Professor Rachel Moran was elected president of the association, which represents 170 law schools. She will be president-elect for 2008, taking over as president for 2009.
Assistant Professor Anne Joseph O’Connell won the overall award for best scholarly paper by a junior scholar. O’Connell’s paper is called “Political Cycles of Rulemaking: An Empirical Portrait of the Modern Administrative State.” It examines rulemaking at federal agencies over the past 20 years and the interplay with politics.

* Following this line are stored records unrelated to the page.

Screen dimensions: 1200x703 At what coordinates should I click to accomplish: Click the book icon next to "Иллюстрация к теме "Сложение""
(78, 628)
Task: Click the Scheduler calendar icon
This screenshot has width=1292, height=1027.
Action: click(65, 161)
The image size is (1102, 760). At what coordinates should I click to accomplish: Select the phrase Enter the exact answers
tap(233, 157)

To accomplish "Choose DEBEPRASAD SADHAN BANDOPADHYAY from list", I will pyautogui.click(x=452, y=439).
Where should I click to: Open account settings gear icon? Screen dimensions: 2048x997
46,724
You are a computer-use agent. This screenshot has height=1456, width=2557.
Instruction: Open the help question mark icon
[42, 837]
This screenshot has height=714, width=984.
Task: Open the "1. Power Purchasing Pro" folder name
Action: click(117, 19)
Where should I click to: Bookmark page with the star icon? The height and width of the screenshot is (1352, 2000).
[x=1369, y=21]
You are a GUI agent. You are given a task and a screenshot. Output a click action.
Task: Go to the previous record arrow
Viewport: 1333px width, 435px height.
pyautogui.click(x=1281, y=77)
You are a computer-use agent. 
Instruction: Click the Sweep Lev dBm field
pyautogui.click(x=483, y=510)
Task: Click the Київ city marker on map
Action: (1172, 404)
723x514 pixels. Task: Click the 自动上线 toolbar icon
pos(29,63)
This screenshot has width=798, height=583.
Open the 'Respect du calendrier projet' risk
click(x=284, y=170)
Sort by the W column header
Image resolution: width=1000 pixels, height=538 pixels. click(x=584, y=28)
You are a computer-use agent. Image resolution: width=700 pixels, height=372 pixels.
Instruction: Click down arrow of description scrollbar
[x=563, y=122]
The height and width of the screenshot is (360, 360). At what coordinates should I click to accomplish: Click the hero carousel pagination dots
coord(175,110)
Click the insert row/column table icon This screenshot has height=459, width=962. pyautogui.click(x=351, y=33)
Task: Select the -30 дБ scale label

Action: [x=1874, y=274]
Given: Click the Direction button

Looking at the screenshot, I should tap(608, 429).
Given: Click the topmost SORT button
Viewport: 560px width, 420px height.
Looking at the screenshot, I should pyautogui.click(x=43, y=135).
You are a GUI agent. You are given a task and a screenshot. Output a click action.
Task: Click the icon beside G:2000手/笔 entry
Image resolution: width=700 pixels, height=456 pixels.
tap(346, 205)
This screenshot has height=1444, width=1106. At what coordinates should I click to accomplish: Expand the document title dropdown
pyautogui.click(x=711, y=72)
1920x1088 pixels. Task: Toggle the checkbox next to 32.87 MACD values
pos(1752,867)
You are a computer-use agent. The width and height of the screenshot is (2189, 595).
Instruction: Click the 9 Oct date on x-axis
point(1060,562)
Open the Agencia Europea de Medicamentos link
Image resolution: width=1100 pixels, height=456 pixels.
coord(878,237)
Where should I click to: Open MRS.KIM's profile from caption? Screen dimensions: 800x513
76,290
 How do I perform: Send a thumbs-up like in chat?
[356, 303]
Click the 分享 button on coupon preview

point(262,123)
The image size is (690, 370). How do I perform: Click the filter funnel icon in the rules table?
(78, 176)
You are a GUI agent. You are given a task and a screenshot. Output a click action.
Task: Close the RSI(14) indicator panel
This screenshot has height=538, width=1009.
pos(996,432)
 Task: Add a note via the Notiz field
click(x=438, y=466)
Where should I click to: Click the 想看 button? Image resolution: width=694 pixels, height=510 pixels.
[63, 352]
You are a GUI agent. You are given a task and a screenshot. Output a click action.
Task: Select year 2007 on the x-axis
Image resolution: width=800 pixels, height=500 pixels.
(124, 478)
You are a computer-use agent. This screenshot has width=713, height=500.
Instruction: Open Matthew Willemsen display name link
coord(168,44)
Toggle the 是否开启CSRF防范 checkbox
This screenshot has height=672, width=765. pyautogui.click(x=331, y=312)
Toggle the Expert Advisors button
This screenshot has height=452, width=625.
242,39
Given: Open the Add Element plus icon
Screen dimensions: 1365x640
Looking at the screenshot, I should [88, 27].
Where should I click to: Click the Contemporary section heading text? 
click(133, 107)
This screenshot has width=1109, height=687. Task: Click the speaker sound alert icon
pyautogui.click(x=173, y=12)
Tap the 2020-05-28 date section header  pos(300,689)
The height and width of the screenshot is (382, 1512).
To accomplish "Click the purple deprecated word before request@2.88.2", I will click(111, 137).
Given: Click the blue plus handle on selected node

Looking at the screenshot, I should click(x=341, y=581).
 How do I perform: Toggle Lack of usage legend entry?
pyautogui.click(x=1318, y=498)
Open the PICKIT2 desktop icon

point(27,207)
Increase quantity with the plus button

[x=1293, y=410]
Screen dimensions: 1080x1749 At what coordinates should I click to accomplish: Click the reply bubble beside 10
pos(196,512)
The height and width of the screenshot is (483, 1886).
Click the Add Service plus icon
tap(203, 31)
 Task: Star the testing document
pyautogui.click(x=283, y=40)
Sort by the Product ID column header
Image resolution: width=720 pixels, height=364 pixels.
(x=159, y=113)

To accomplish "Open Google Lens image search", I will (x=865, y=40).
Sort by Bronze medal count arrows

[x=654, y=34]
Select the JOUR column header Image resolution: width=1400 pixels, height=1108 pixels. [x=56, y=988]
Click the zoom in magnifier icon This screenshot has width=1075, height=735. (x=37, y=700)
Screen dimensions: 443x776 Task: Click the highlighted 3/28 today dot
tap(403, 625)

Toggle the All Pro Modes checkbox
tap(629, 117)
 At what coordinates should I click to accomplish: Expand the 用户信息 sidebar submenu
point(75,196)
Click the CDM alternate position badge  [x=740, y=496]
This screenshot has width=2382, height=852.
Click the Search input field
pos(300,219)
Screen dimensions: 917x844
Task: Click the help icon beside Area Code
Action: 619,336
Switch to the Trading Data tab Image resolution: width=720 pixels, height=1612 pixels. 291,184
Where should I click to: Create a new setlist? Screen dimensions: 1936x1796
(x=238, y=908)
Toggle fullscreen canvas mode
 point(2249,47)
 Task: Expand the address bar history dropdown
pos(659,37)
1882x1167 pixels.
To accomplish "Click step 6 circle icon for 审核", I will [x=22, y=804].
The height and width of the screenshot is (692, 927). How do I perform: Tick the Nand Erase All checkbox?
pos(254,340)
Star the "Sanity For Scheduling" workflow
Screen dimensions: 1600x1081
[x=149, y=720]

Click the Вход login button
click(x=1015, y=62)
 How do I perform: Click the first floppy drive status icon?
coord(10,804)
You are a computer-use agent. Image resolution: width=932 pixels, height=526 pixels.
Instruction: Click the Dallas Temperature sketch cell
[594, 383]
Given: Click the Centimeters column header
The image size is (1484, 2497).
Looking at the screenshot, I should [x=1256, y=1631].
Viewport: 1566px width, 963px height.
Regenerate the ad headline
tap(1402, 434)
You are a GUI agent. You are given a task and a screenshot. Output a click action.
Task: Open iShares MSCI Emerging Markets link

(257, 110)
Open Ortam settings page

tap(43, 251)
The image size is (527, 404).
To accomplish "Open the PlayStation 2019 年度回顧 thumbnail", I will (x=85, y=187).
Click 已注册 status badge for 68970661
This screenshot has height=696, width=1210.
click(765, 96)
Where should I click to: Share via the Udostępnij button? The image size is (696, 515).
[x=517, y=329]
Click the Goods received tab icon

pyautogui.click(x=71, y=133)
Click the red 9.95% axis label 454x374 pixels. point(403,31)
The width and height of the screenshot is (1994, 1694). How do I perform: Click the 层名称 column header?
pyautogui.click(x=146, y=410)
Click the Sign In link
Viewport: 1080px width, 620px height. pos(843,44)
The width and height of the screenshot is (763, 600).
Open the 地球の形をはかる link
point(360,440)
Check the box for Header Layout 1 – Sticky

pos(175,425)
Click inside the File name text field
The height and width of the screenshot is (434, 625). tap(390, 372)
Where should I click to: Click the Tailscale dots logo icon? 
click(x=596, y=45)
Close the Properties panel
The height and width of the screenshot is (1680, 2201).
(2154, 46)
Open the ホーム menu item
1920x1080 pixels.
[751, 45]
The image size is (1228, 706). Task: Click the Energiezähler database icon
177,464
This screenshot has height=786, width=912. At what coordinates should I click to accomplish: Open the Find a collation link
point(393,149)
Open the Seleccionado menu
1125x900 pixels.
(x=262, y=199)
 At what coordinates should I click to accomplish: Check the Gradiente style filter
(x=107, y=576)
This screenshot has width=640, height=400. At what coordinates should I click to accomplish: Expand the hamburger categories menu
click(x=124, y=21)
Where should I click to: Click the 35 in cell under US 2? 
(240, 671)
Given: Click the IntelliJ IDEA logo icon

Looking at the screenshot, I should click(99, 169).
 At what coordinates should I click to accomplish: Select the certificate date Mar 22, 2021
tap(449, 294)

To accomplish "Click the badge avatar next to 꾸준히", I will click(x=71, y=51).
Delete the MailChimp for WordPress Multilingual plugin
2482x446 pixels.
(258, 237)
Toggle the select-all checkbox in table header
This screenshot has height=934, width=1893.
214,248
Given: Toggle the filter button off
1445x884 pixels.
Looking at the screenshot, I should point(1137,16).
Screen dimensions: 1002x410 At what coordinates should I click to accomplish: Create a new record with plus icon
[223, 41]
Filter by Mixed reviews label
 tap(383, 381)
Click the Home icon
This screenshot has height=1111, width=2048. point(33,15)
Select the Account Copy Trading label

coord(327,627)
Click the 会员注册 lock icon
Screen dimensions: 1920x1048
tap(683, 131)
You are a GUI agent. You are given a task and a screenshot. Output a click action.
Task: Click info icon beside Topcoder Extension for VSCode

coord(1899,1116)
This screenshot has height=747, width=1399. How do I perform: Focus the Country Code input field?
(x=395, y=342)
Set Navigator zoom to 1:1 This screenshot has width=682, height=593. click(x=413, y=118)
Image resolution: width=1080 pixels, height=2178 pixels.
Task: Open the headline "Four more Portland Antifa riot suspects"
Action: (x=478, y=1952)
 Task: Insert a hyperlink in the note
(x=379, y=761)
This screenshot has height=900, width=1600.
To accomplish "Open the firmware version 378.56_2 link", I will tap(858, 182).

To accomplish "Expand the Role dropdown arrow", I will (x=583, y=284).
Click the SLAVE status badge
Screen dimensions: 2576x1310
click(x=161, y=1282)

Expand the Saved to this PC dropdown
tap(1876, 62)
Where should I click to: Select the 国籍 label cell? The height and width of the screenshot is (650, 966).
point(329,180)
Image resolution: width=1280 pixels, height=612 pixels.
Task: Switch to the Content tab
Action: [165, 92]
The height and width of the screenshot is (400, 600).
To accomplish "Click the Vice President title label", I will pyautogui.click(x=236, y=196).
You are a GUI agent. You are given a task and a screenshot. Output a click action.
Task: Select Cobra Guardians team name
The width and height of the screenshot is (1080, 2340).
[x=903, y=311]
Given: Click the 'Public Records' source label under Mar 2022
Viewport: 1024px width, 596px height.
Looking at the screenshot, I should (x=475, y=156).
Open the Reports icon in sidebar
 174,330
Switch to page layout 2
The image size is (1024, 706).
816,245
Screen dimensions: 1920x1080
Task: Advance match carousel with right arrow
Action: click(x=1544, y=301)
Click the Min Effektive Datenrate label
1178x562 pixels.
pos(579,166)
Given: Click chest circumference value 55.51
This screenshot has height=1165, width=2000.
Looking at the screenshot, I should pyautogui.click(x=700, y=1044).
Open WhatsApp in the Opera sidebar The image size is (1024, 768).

Meanwhile, the Criminal Justice section of the AALS gave Erin Murphy the best paper award for a junior scholar for “Paradigms of Restraint.” That paper examines the emerging technologies that governments are using to control dangerous people, including DNA databasing, electronic monitoring, electronic indexing, and biometric scanning.
Professor Angela Harris won the Clyde Ferguson Award. It is named in honor of the first African American tenured professor on the Harvard Law School faculty. The Minority Section of the AALS grants the award to “an outstanding law teacher who, in the course of his or her career, has achieved excellence in the areas of public service, teaching, and scholarship. The award is particularly aimed at law teachers who have provided support, encouragement and mentoring to colleagues, students and aspiring legal educators.”